### Текст для чтения
- - - -

В отрывке из Апокалипсиса ему поручают ответить на мятежный план дракона, второго действующего лица, которое нам встречается. Согласно тексту, он и есть дьявол. В действительности было установлено, как за описанием войны на небесах скрывается изображение фигуры Сатаны, выработанное за эволюцию от позднего иудаизма к началу христианской религии. Истоки христианского демона и его изгнание с небес можно найти в апокалиптической апокрифической литературе [8]. Первым таким упоминанием была ссылка на фигуру патриарха Еноха, на которую повлияли мифы культуры Месопотамии. Между 210 и 60 гг. до н. э. подобные письменные источники обращаются ко времени зарождения зла, рассказывая о мятеже ангелов под предводительством Семиаза. Среди восставших были Азазель, Белиал, Мастем, Сатанаэль и Саммаэль, которые, совокупляясь с женщинами, породили великанов. Чтобы наказать их, Бог поручил четырем хорошим ангелам, включая Михаила, изгнать их потомство в бездну. Согласно другим текстам, таким как Книга Юбилеев (135–105 гг. до н. э.), мятеж был под предводительством Мастема (имя нарицательное, образованное от корня stm – «ненавидеть», аналогично stn – «противостоять, препятствовать, обвинять» – от чего произошло «Сатана»): Мастема-Сатана – это искуситель. Некоторые апокрифы этой же эпохи сопоставляют Сатану со змеем из Книги Бытия: злобное существо поручает змею стать носителем его воли и ввести человечество в заблуждение. Ненависть к жителям земли родилась из отсутствия у дьявола почтения к созданиям Божиим, таким образом, Михаил должен был изгнать его из рая. Многие из этих положений затем проникли в культуру ессеев, которые, как известно, поддерживали обширные контакты с той средой, в которой жил Иисус.
При наличии этих предпосылок неудивительно, что со Средних веков бунт змея-дьявола из Апокалипсиса связывают с зарождением преисподней. Мятежник был сброшен на землю подальше от небес, и идея падения была принята единогласно с первых веков христианства. Такие отцы, как Григорий Великий (ок. 540–604), основываясь на средневековой демонологии, утверждают, что дьявол был низвергнут на заре мира, когда человек еще не был сотворен [9]. Такой исход предполагал, что где-то есть место, куда он приземлился, в то время как в первое тысячелетие христианства происходили некоторые расхождения относительно того, где находится место заточения Люцифера и его демонов: на земле, под землей или в воздухе рядом с земной поверхностью. Постепенно для Сатаны и его последователей стали выбирать преимущественно подземное пространство.

- - - -

### Задания
A. Перепишите слово в слово фрагмент текста о падении Сатаны: начните с «При наличии этих» и продолжайте до «преимущественно подземное пространство.» включительно.
B. Изложите текст о падении Сатаны в двух предложениях.
C. Продолжите текст о падении Сатаны, начав сразу после его последнего предложения.

### Исходные данные
- - - -

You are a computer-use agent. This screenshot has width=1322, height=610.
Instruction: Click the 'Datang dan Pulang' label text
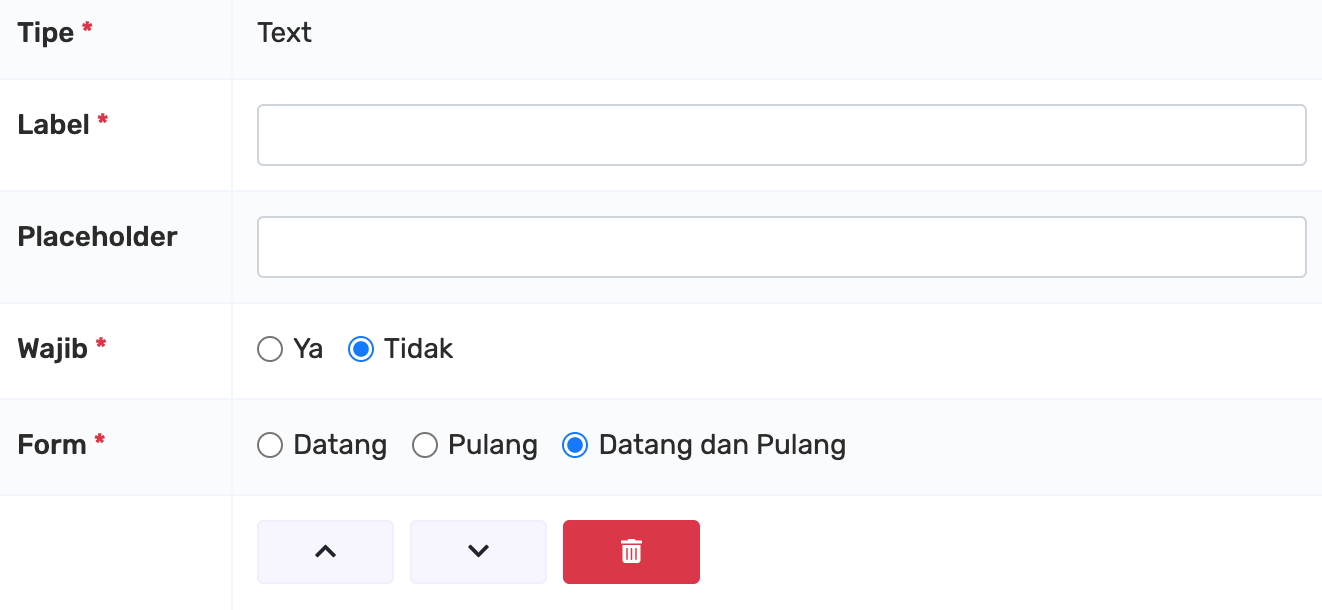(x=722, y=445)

- - - -

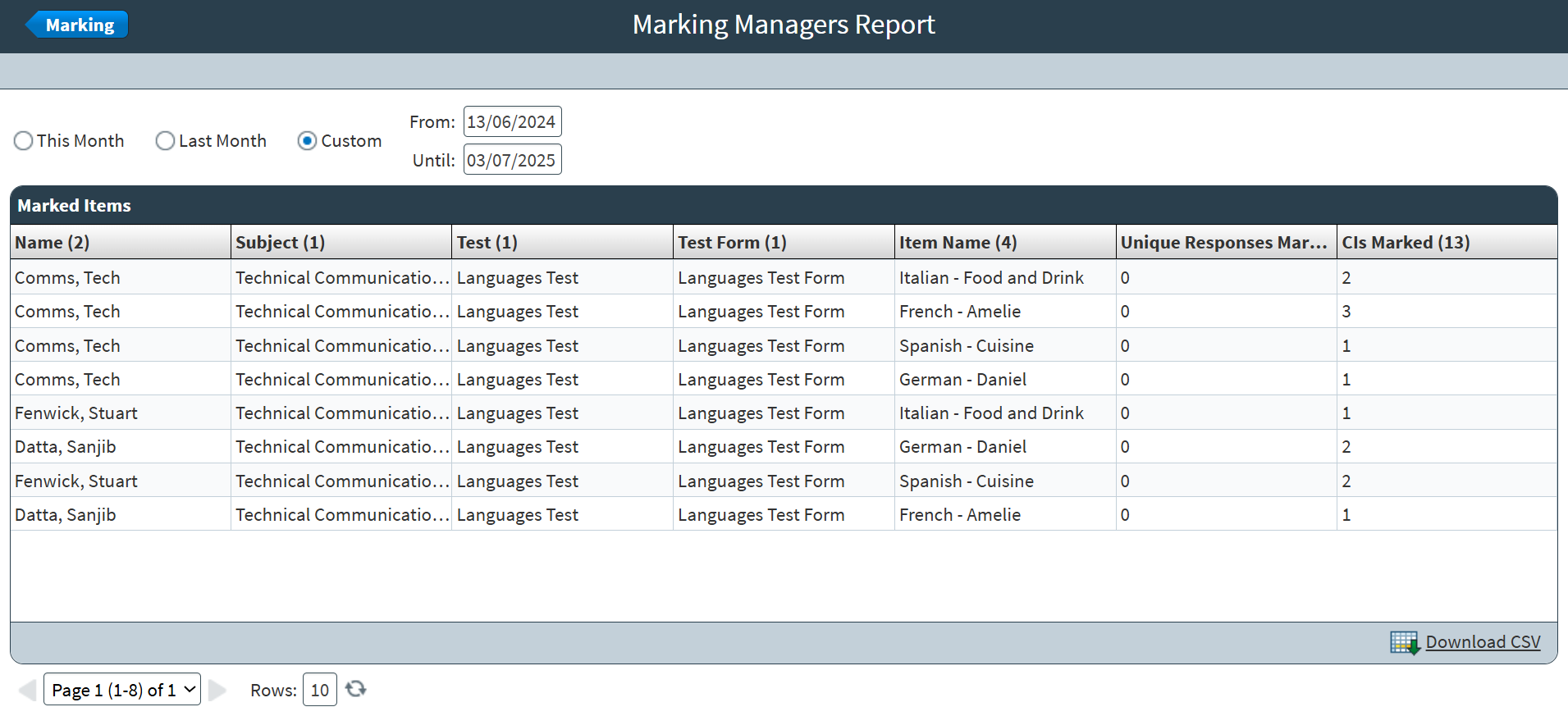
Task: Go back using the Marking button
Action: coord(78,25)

- - - -

### Ответы
A.
При наличии этих предпосылок неудивительно, что со Средних веков бунт змея-дьявола из Апокалипсиса связывают с зарождением преисподней. Мятежник был сброшен на землю подальше от небес, и идея падения была принята единогласно с первых веков христианства. Такие отцы, как Григорий Великий (ок. 540–604), основываясь на средневековой демонологии, утверждают, что дьявол был низвергнут на заре мира, когда человек еще не был сотворен [9]. Такой исход предполагал, что где-то есть место, куда он приземлился, в то время как в первое тысячелетие христианства происходили некоторые расхождения относительно того, где находится место заточения Люцифера и его демонов: на земле, под землей или в воздухе рядом с земной поверхностью. Постепенно для Сатаны и его последователей стали выбирать преимущественно подземное пространство.

B. Апокрифическая литература рассказывает о мятеже ангелов, сопоставляет Сатану со змеем из Книги Бытия и сообщает, что Михаил должен был изгнать дьявола из рая. Со Средних веков бунт змея-дьявола из Апокалипсиса связывают с зарождением преисподней, а местом заточения Сатаны и его последователей постепенно стали считать подземное пространство.

C.
В позднее Средневековье образ, кажется, уже был определен в основных своих чертах, как нам показывает впечатляющая панель, изготовленная в среде сиенской школы так называемым Мастером падения мятежных ангелов (ок. 1340). Под Божественным троном, поддерживаемым серафимами, виднеются скамьи эмпирея: справа от Отца сидят хорошие ангелы, слева никого нет, потому что мятежные ангелы были сброшены. Орава ужасных демонов бросается к земной коре в ожесточенной битве с войском Михаила; на пустынной и еще не населенной планете открываются заметные трещины, в которые ныряют демоны, обнаруживая предназначенные им убежища [10].
Даже не принимая во внимание упомянутую картину или многие другие примеры, на которые можно было бы сослаться, земля и ее окрестности (воздушные и подземные) стали, по общему мнению, царством лукавого, и пытки, которым он подвергается, реальны и ощутимы (в особенности пытки огнем). В таком толковании апокалиптических страниц составные части преисподней уже готовы, даже если образ этого места и его точная связь с Сатаной потребовали еще несколько веков оформления и присоединения к «зрелой» архитектуре, о которой потом пойдет речь.
Подобное изображение породило затем другие вопросы: почему Сатана был сброшен на землю и архангел Михаил по Божьему приказанию должен был изгнать его из небесной славы? Какие причины подтолкнули его взбунтоваться против Господа и объявить Ему войну? И в особенности как же разум Создателя, знающий все, позволил столь серьезное возмущение вселенского порядка? Если появление преисподней отвечало требованию создать равновесие между добром и злом, то наметились серьезные сомнения в персоне того, кто господствовал на сцене, в запутанных связях царства и его властителя.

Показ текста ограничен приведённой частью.